Atelier : Valoriser des ressources locales

Comment le développement de l’écoconstruction peut-il créer de la richesse localement et participer à une dynamique sociale et économique sur un territoire ? Les éco matériaux sont ils toujours écologiques ? Comment construire de nouvelles filières intégrant les matériaux et les hommes des territoires tout en visant un moindre coût écologique ?

Au travers de cas concrets et différents, s’interroger comprendre, évaluer la notion de valorisation des nos ressources locales renouvelables dans le cadre de l’éco-construction.
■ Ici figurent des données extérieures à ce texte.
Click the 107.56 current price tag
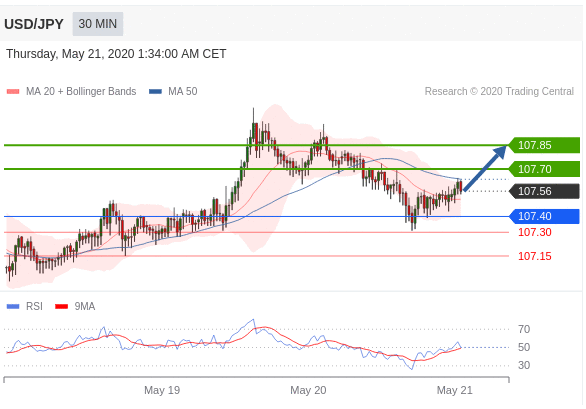This screenshot has height=409, width=586. click(x=545, y=191)
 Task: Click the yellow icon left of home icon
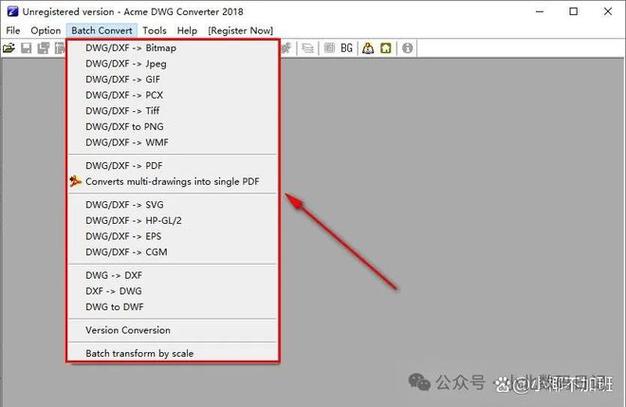click(368, 47)
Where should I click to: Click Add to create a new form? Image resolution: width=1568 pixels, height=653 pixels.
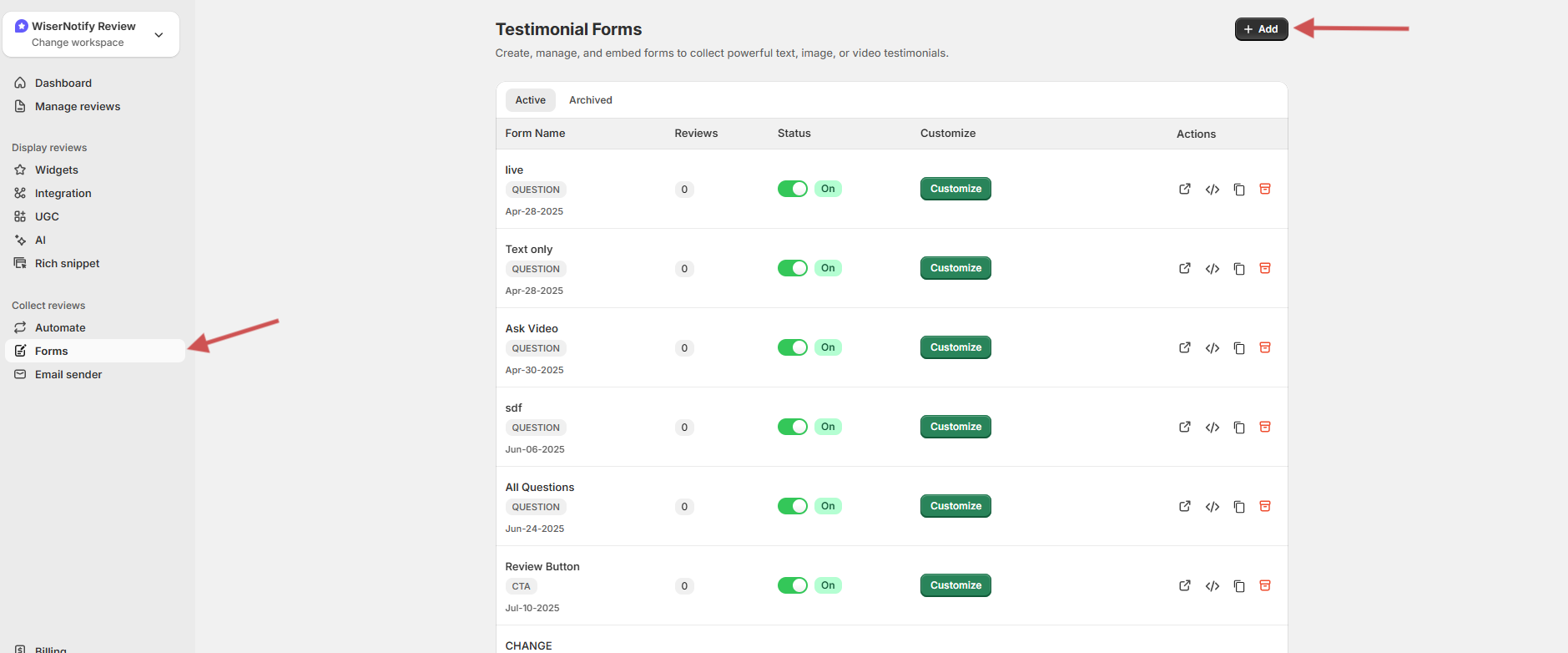(1261, 29)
  • à la recherche d’un impact économique social écologique et bioclimatique
  • à la recherche de la « bonne échelle » et ses difficultés
  • de l’approche par la filière à l’approche par le territoire en passant par l’éco-construction comme étant LA filière

L’atelier regroupait une vingtaine de personnes d’horizons très divers (associations, artisans, paysans, industriels, architectes, institutionnels…) avec pour chacun une expérience très spécifique (association travaillant sur le développement d’une filière locale de chanvre, projet d’usine de bois pour ouverte entre autre à l’auto-construction, une DDE qui travaille à la constitution d’un écocentre…). Les filières chanvre, paille, bois et laine étaient représentées. La 1ère demi-journée fut donc consacrée à la présentation par les différents intervenants, de leurs recherches et de leurs réalisations.

Chacun des intervenants a souligné sa volonté de maîtriser le processus de la production du matériau à la commercialisation, voire à la mise en œuvre, avec dans ce cas là une volonté de faire du client un acteur. L’objectif pour tous est de trouver les moyens d’influer localement d’un point de vue économique, social et environnemental en re-localisant l’économie, en se réappropriant les ressources.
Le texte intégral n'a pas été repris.